Morwenna Evans takes a look at some of Greece's quieter island escapes
Dazzling-white buildings, creeping bougainvillea and sun draped beaches: the Greek islands are undeniably alluring, however, during peak season they can be marred by a dizzying overload of visitors. If you've grown weary of the pounding music on Mykonos or the beaches of Kavos packed with party-goers, try the simple beauty and charm of these Cycladic getaways.
Paros is the main hub for ferries departing further into the Cyclades or the Aegean Sea, and is often overlooked by island hoppers. However, once past the port of Parikia, you'll find a generous scattering of charming settlements proving this island should not just serve as a stop-over. The idyllic fishing village of Naoussa, provides mouth-wateringly fresh sea-food amid a variety of enticing cafés and restaurants. Visitors should try Mediterraneo Taverna Ouzerie, opposite the new marina.
Nestled further inland, among olive trees and pines, is the slower-paced, rural village of Lefkes. Wander around the Venetian architecture, before taking a peek at the glittering white marble of the village's Byzantine church.
Those looking for a little more solitude should hop on a ferry to neighbouring Antiparos. Take a boat ride around the island and explore untouched beaches.
This tiny craggy island is a paradisal retreat perfect for ramblers. Meander through the island's traffic-free capital, Hora, a medieval village tucked away amid the island's impervious looking cliffs. Walk the route beginning at the village's cemetery and ending at the hilltop church of Panagia. The church marks a stunning vantage point from which to take in the smouldering sunset.
Set sail and take a local boat to the cave of Chrysopilia. This stalagmite and stalactite laden cavern is said to be scarred with ancient inscriptions and previous traveller's scribbles – all
well worth a look. Once you get peckish, head to Nicolas' Place for proper Greek coffee and freshly prepared traditional dishes.
Those wanting to avoid tourist traps but are craving some bustle should spend a bit of time on the vibrant island of Syros. One of the only islands whose economy is not dependent on tourism, it offers a revealing slice of modern Greek culture (as well as an equally eye-opening slice of halva pie).

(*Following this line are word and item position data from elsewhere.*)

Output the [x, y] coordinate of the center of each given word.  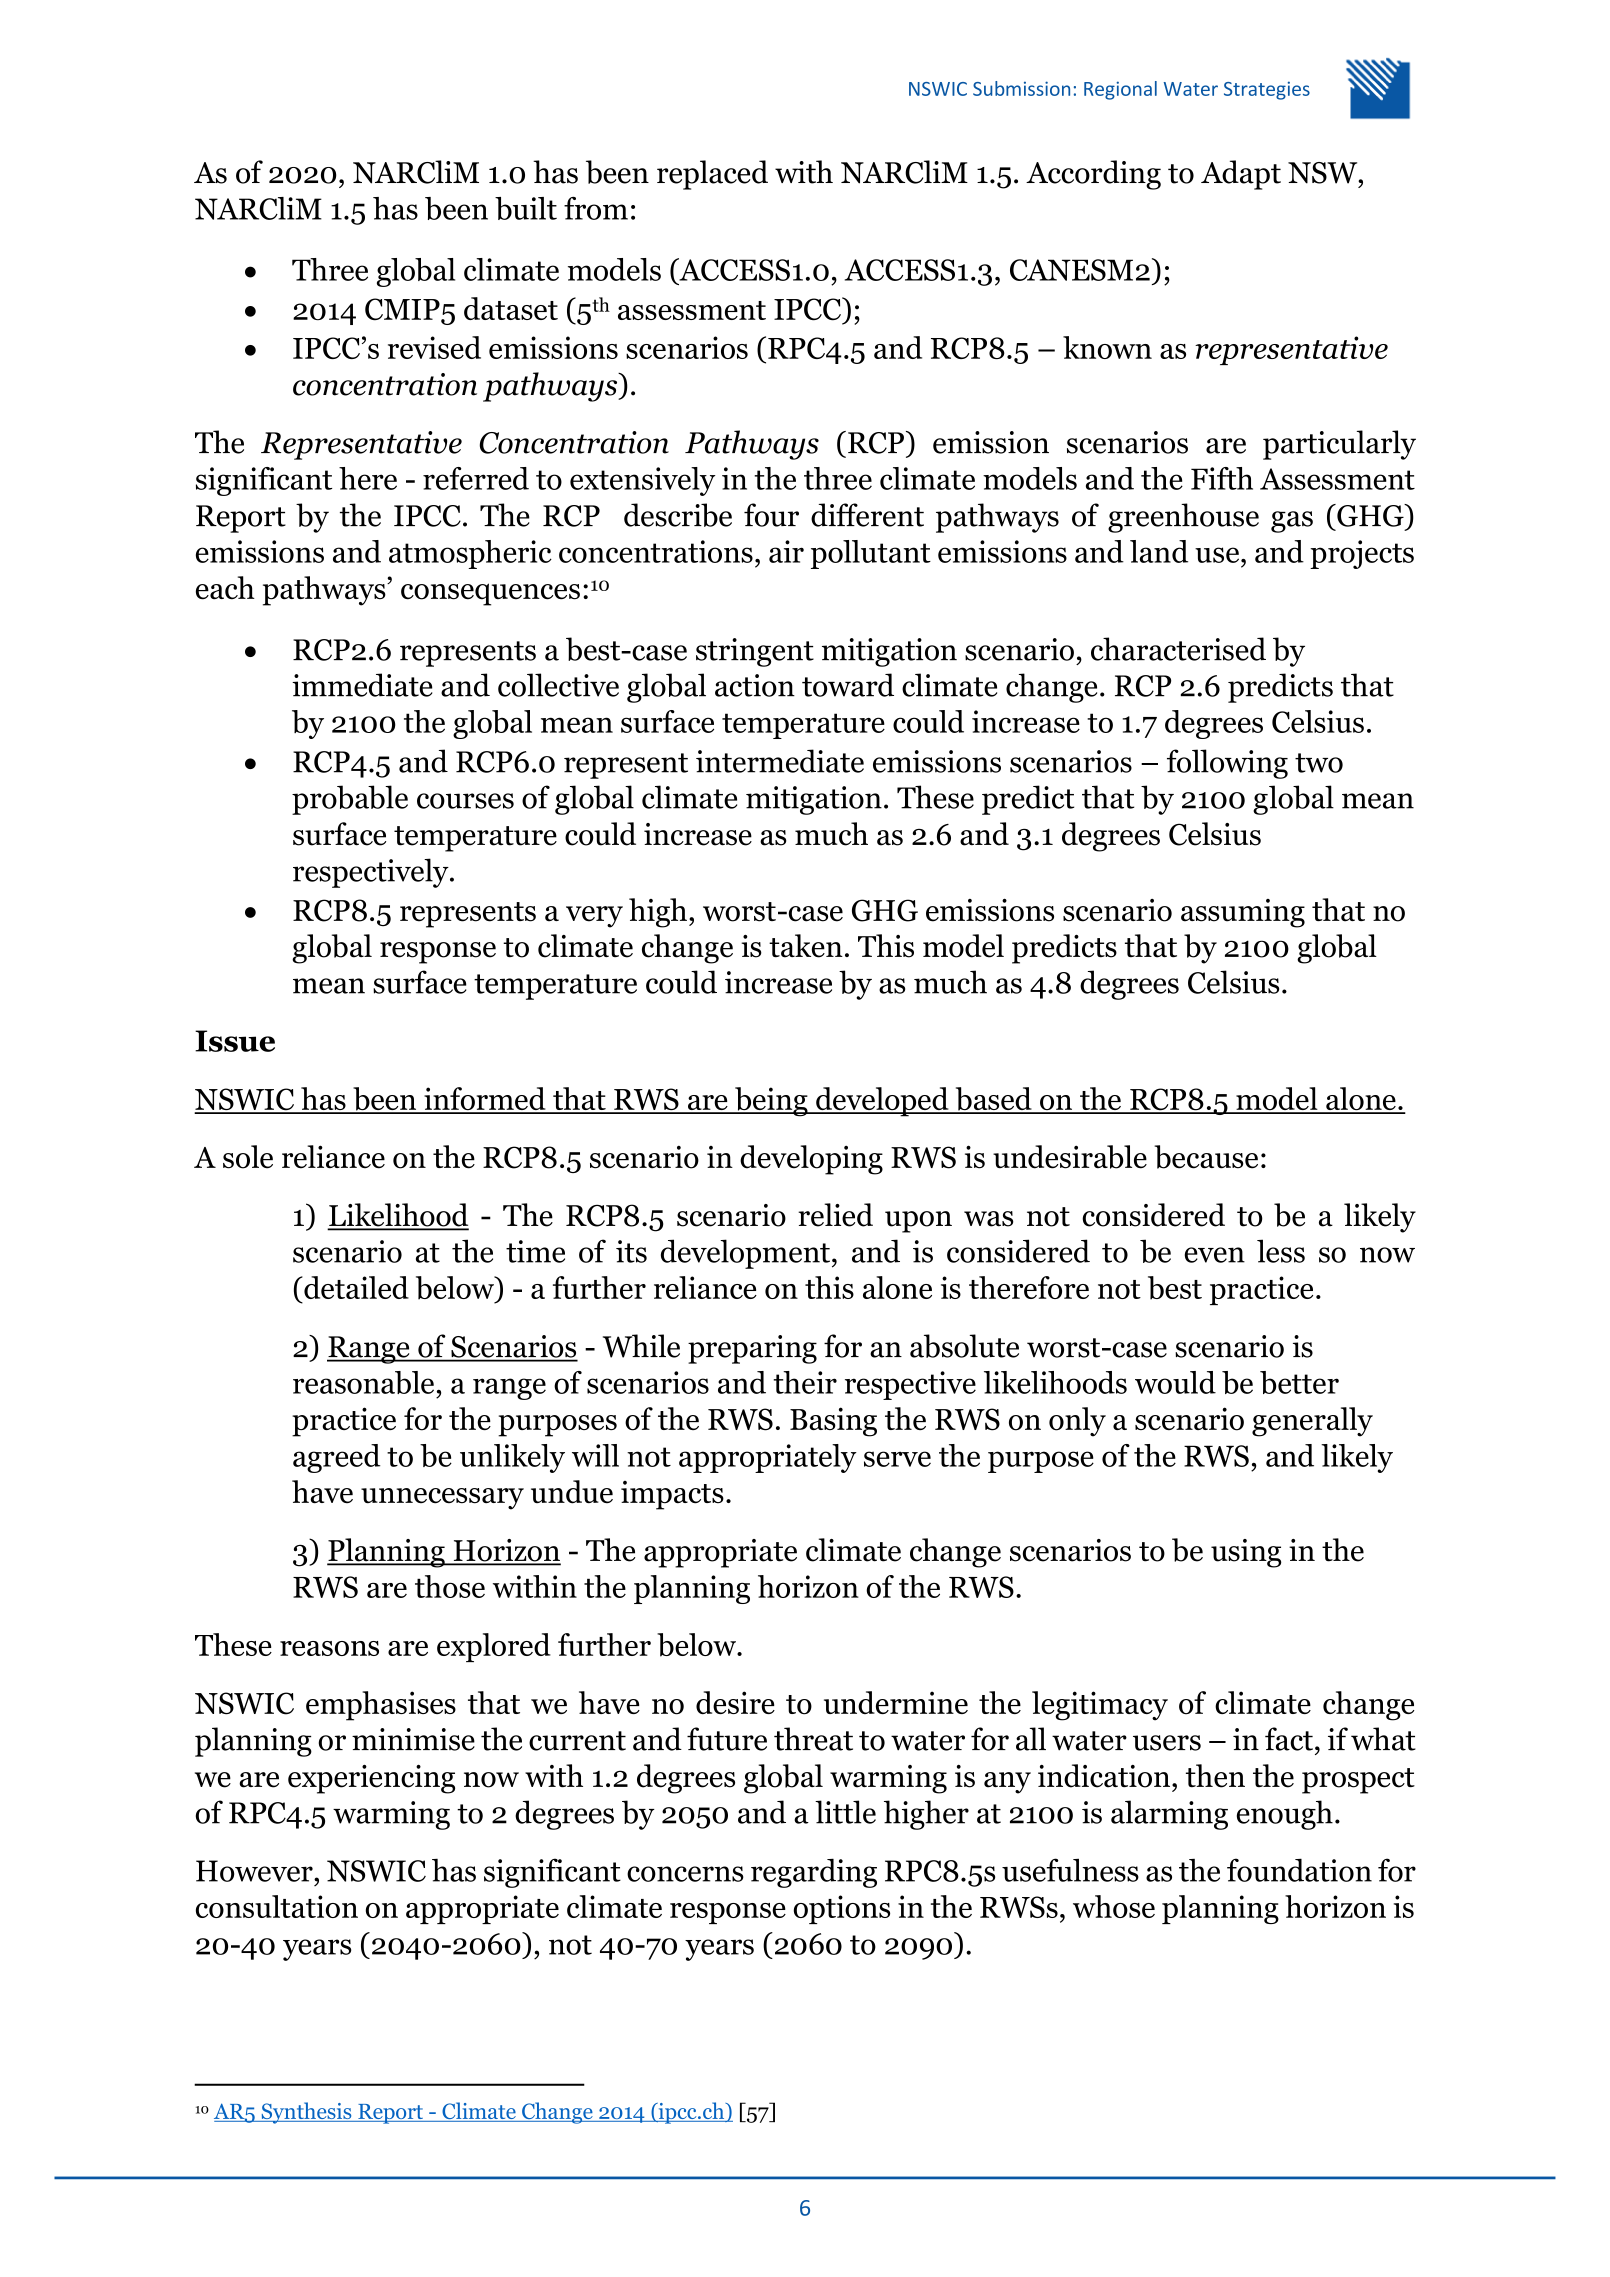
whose [1114, 1906]
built [526, 208]
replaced [712, 175]
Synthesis [306, 2113]
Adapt [1241, 175]
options [842, 1909]
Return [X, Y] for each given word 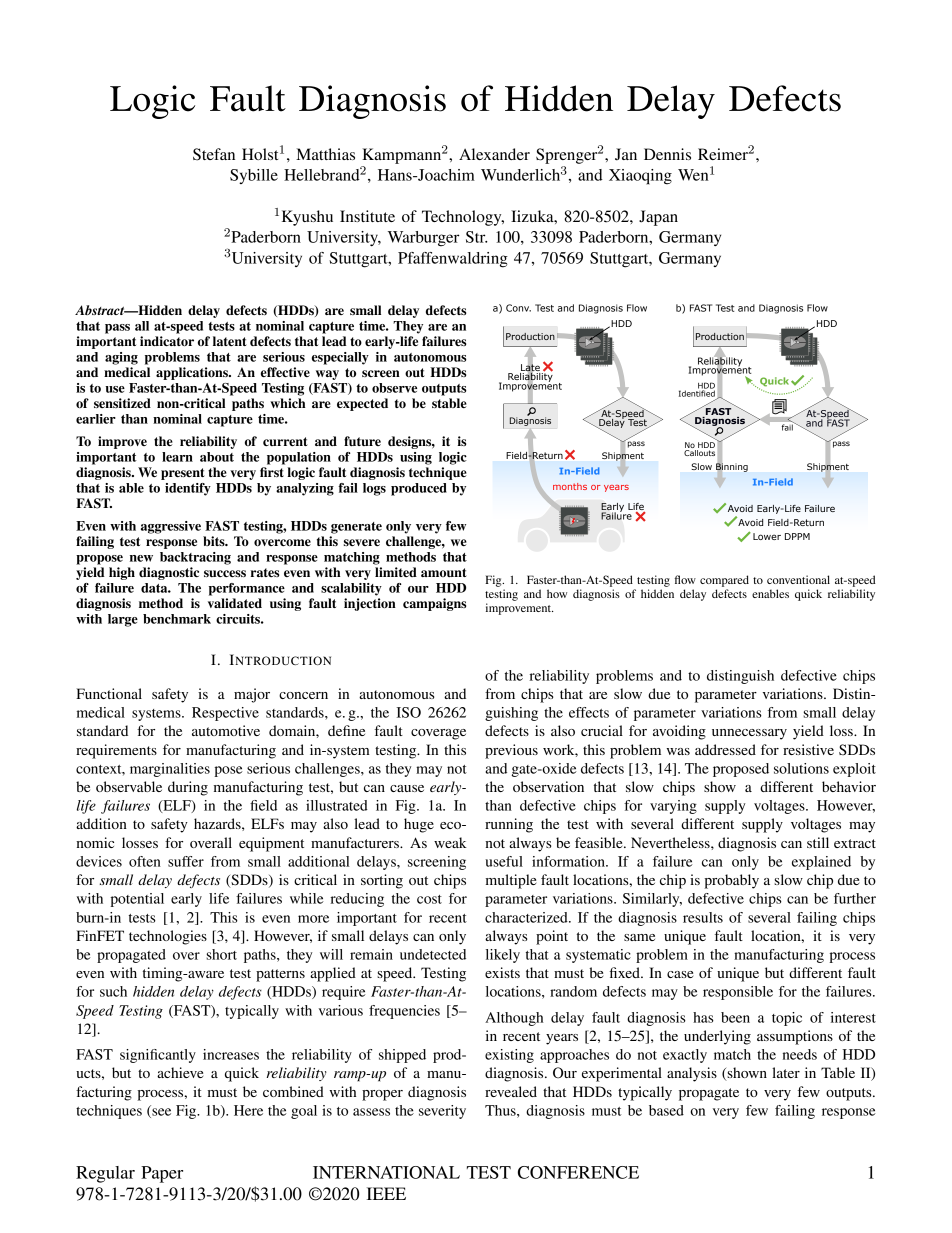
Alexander [494, 154]
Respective [225, 714]
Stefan [214, 154]
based [666, 1110]
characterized [527, 917]
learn [177, 457]
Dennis [667, 154]
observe [394, 388]
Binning [732, 467]
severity [442, 1112]
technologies [168, 937]
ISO [408, 712]
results [703, 917]
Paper [162, 1174]
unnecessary [749, 734]
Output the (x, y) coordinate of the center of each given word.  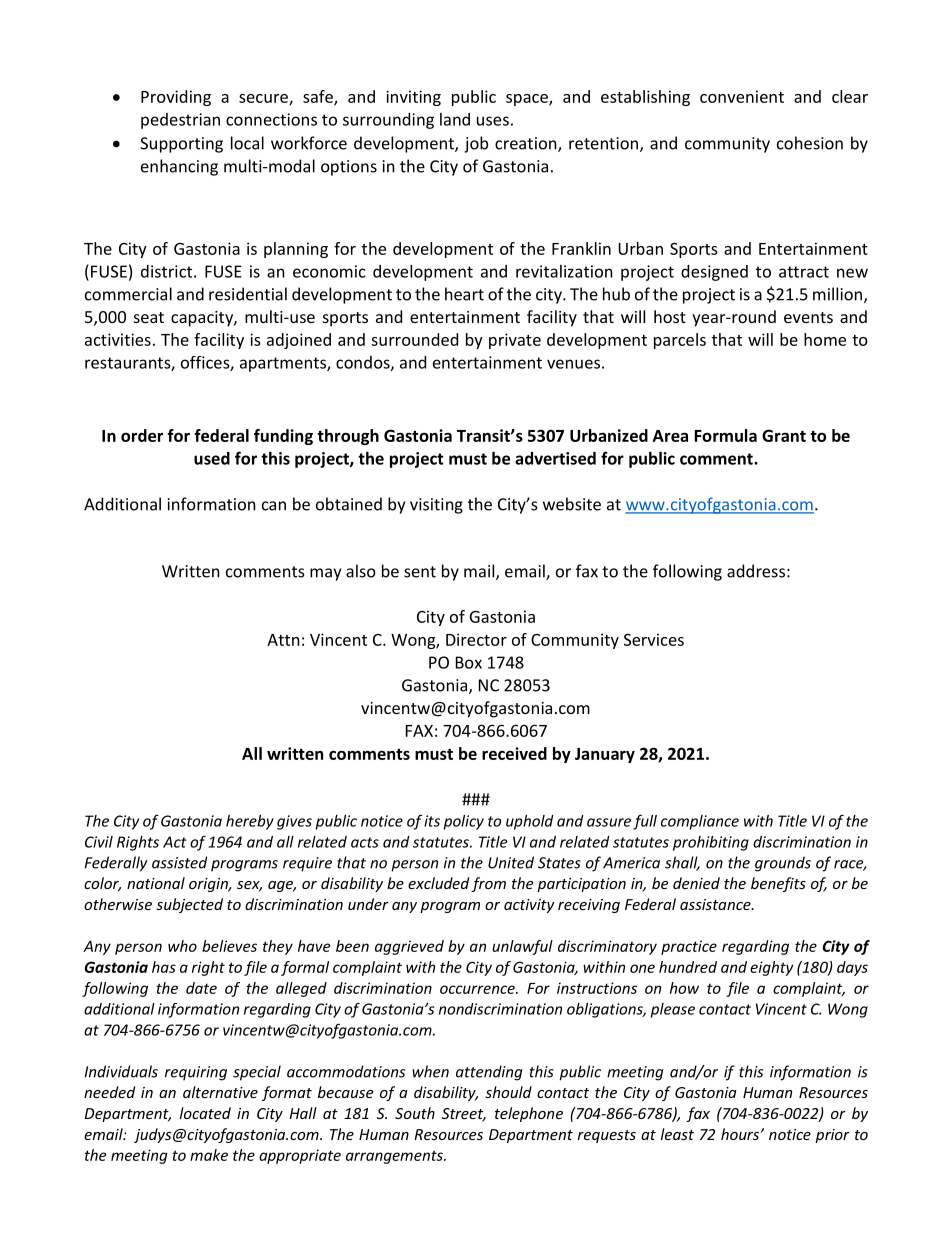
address (756, 571)
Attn (283, 640)
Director (476, 639)
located (205, 1113)
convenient (742, 96)
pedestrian (180, 121)
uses (493, 121)
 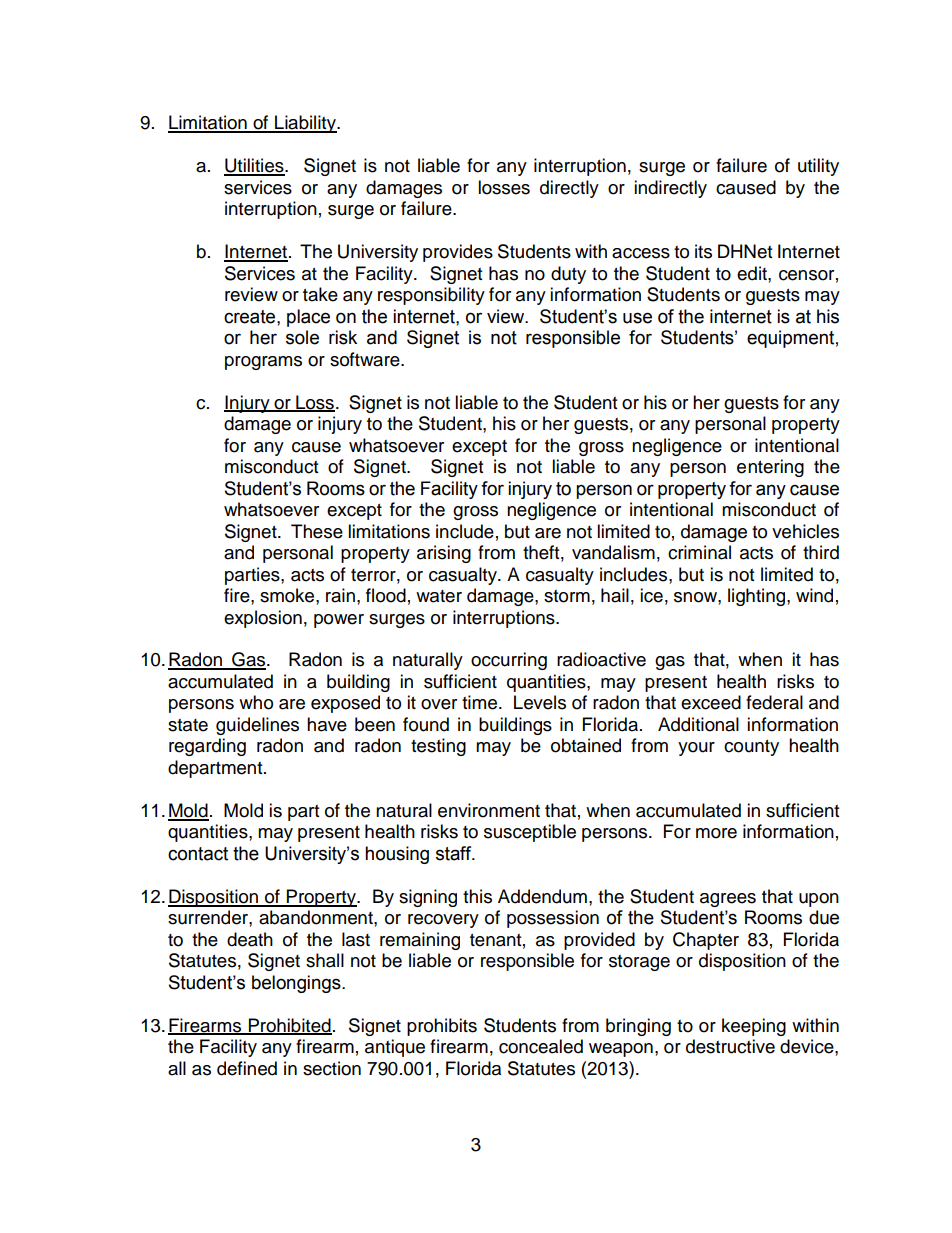 What do you see at coordinates (567, 596) in the page?
I see `storm` at bounding box center [567, 596].
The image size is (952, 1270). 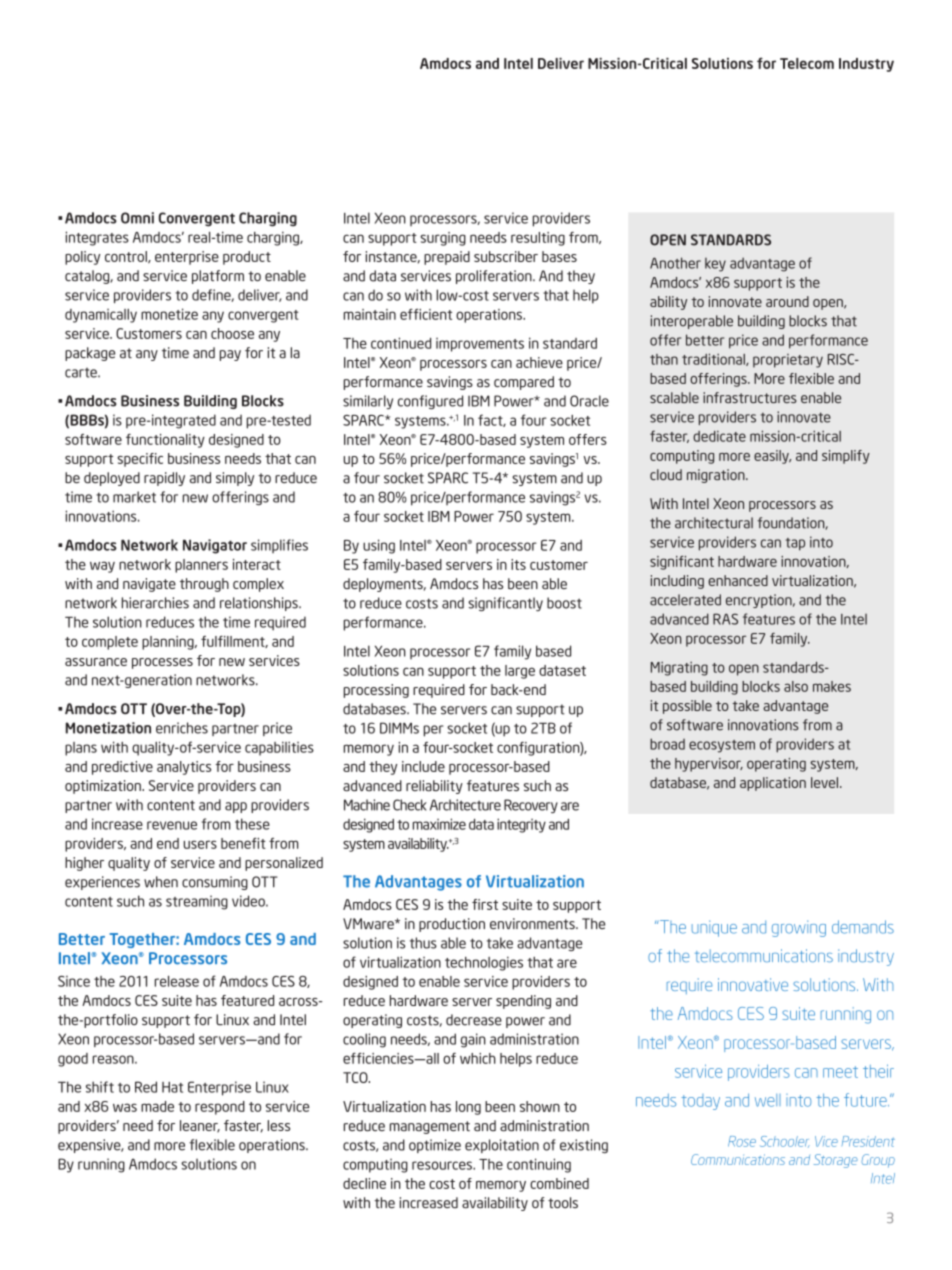 What do you see at coordinates (795, 544) in the screenshot?
I see `tap` at bounding box center [795, 544].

Ermoúpoli is a handsome capital, home to the august St George's cathedral which stands tall atop St George's hill. Conserve your energy during the day, perhaps sunning yourself on the beaches of Foínikas or Kini. As the sun's heat retreats, make your way up the narrow whitewashed streets to soak up some of the cathedral's majestic atmosphere, not to mention its superlative sunset views.
Just a short way across from Folegandros, the island of Sikinos is often overshadowed by glitzier nearby destinations. However, this isle boasts many more understated, yet equally alluring merits. The island's main port is Alopronoia, a crescent-shaped bay of white sand, few tourists, and fishing boats heavy with their catch. Here you can find organised kayaking trips to the stunning beach of Agios Nikolaos.
Venture to the endearing village of Hora – buses regularly brave the winding uphill road. The main square is lined with a handful of tavernas and the calm, un-hassled streets are captivating. As the sun goes down, continue westward from the village on foot until you come across an eerily beautiful ruined monastery. Its resplendent remains are believed to be those of a Roman Mausoleum from AD 3 that was converted into a Christian church during AD 7.
OK, so there's no real way to lose the crowds here. But this island is well worth the crush. The sunset is awe-inspiring, and the unique volcanic landscape is unrivalled in its powerful beauty. Santorini's popularity has bumped up prices as well as the number of luxury resorts – there are some spectacular hotels along the main drag, in the island's cliff-hugging capital Fira. Alternatively, staying just a 20 minute walk further from the centre will dramatically reduce costs and you're more likely to be able to haggle a cheaper rate.
To take a look at the landscape inland, rent a couple of scooters (wear the helmets –
the roads are very windy) and meander across the island's steep, zig-zagging roads. A particularly heavenly oasis after a hot morning's scoot comes in the form of Megalochori, one of the less visited and quainter of Santorini's villages. Tucked away in the shade is the bare-walled Feggera taverna, where you can quench your thirst and indulge in an extremely satisfying traditional spread. Head back to Fira when evening descends, grab a cold beer and watch the red sun set over the stunningly silhouetted volcano.